Category Archives: Privacy

Security News for the Week Ending July 3, 2020

Apple Likely to Make Charger, Earphones Extra on Next iPhone

Before everyone goes crazy, first this is a rumor – a likely accurate rumor, but a rumor, and second, it is likely aligned with the EU’s directive to reduce electronic waste. Your old charger and old earphones probably still work and if, say, 50% of people agree with that, that is a lot of electronic waste avoided. People who are less Apple-friendly say that Apple reduces costs, improves its environmental image and gets many people to buy unbundled, high margin accessories. Do not expect Apple to reduce the price over this. Credit: The Register

Apple Says NO to Advertisers

And now another Apple story. Apple has decided not to implement 16 new web APIs because they might enable advertisers to track users. This only applies to Safari, the default browser on Apple devices, which represents 17% of web users and since Apple doesn’t make it’s livelihood by selling people’s data, it is a win-win. It doesn’t cost Apple anything and it helps their customers. It is OK if everyone wins. Credit: Metacurity

Hackers Selling 100 Million+ Hacked Credentials

A seller of stolen credentials is flooding the black market with stolen userids and passwords. 14 companies worth of breached databases from 2020 represent 130+ million userids. Sites affected include Homechef, Minted, Tokopedia and almost a dozen more. That is just from the first 6 months of this year. In case that is not enough, the broker is selling a number of older databases. Beware of password reuse (also called stuffing) attacks where hackers try those passwords on other sites. Credit: Bleeping Computer

Location Data Used on Specific Voters So Candidates Knew Who Voted

Money is money. A data broker sold location data on Black Lives Matters protesters so that (police) could track their movements and also sold location data on evangelicals so that the (Trump campaign) knew whether people who were favorable to them had not voted so that they could get out the vote in a very targeted manner. All legal. Expect it to be used this year, likely by many candidates. I put the names in parentheses because the broker didn’t exactly say who they sold the data to. Credit: Vice

Denial of Service Attacks up 542% in First Quarter

Distributed Denial of Service attacks jumped more than 500% between fourth quarter last year and first quarter of this year and more than 250% year to year according to NexusGuard. Likely this is due to work from home. The attacks are going after businesses and ISPs. Are you ready? Credit: Dark Reading

Get Ready for Encryption Fireworks

Since the early 1990s, there has been a battle going on between the federal government and privacy advocates. Privacy advocates want strong encryption. The government wants weak encryption that it can break. Except of course for the encryption that they use.
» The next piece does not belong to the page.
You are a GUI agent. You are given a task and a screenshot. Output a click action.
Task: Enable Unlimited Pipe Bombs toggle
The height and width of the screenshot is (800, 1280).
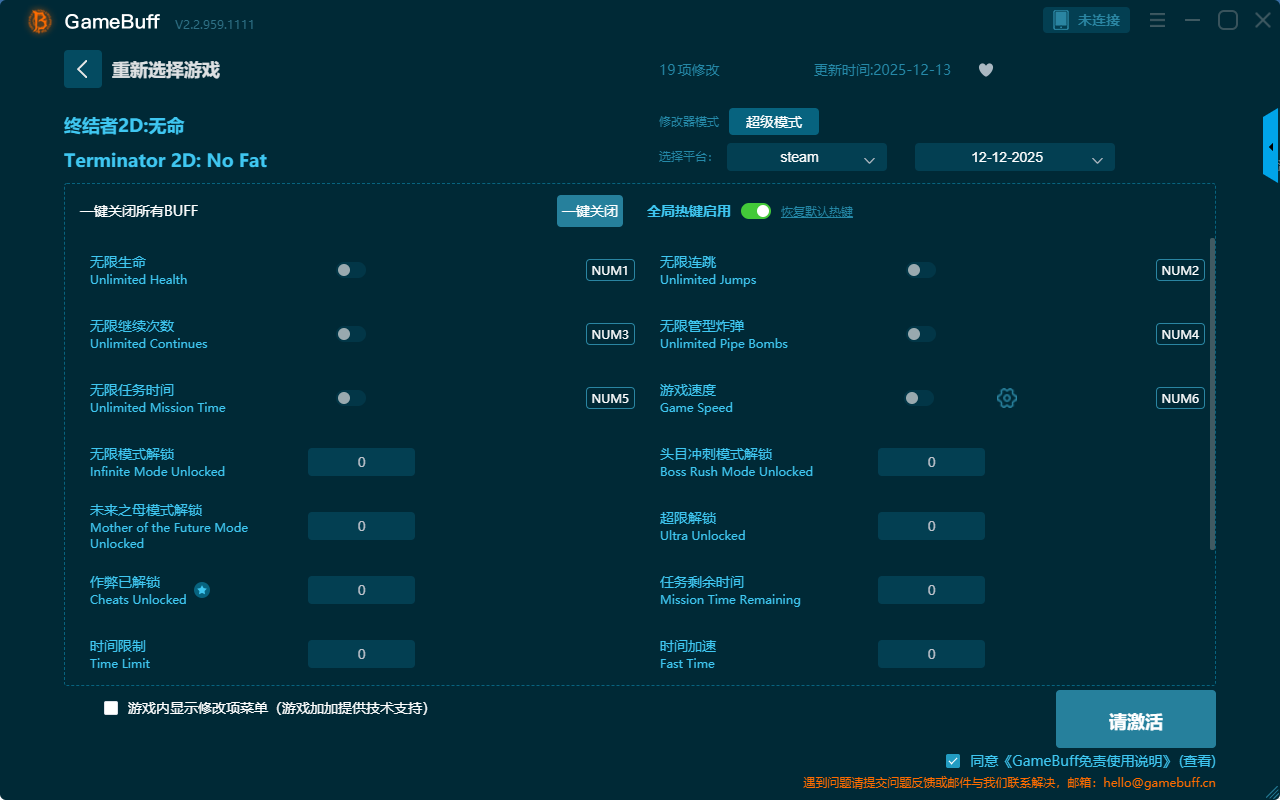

They claim they need it is to hunt down terrorists, but that didn’t get any traction.

Then they claimed it was to hunt down pedophiles.

There are several bills in play right now and none of them really solve the problem. Not even a little bit.
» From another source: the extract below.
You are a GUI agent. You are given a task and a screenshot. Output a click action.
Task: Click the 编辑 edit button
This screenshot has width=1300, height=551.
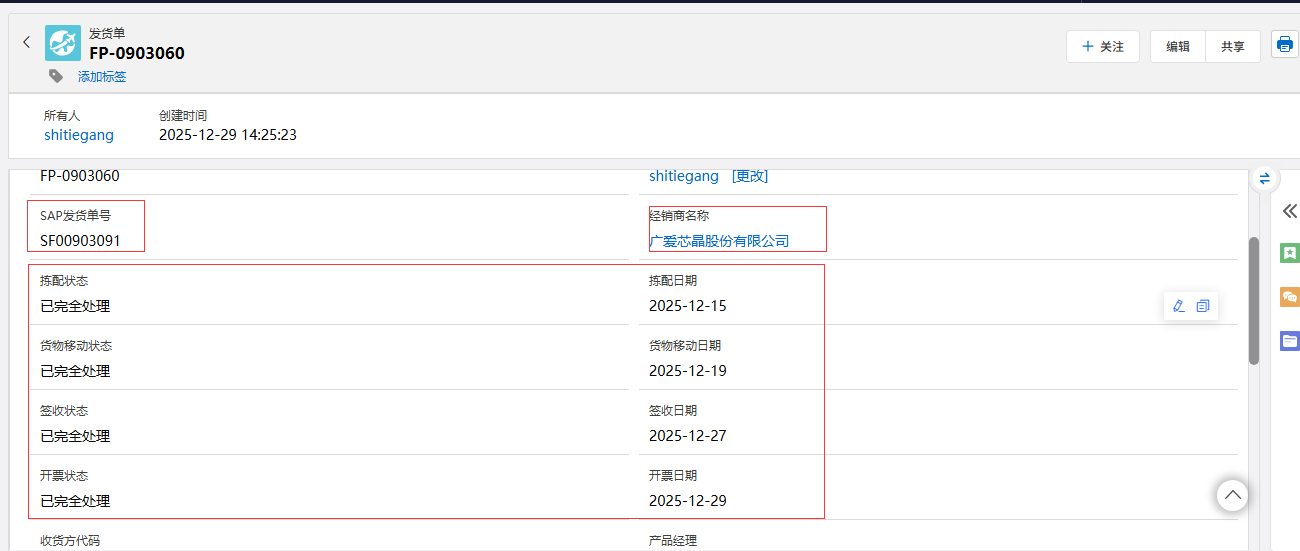coord(1177,47)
One bill is the earnit act which, in typical Congressional fashion, kicks the can down the road. Since actually figuring out how to solve the problem of bad guys using encryption while at the same time protecting the rest of us, the earnit act proposes to create a commission to make recommendations to the Attorney General, who is not required to accept any of the recommendations and can create his own. Then if the tech community doesn’t accept whatever he says, they will lose the protection they have for content posted by users. Since Congress has like one person who understands tech out of 500, what they don’t seem to realize is that this will not achieve the goal that Republicans have getting more right wing content on the web. Instead what tech companies will have to do is dramatically restrict user posted content to make sure that they do not post any content from either side that would get them sued for helping pedophiles or promoting violence or whatever. Facebook will go back to what Zuckerberg originally planned it for – figuring out which girls he wanted to go out with or something slightly less PG than that. If they lose their immunity, they will restrict content.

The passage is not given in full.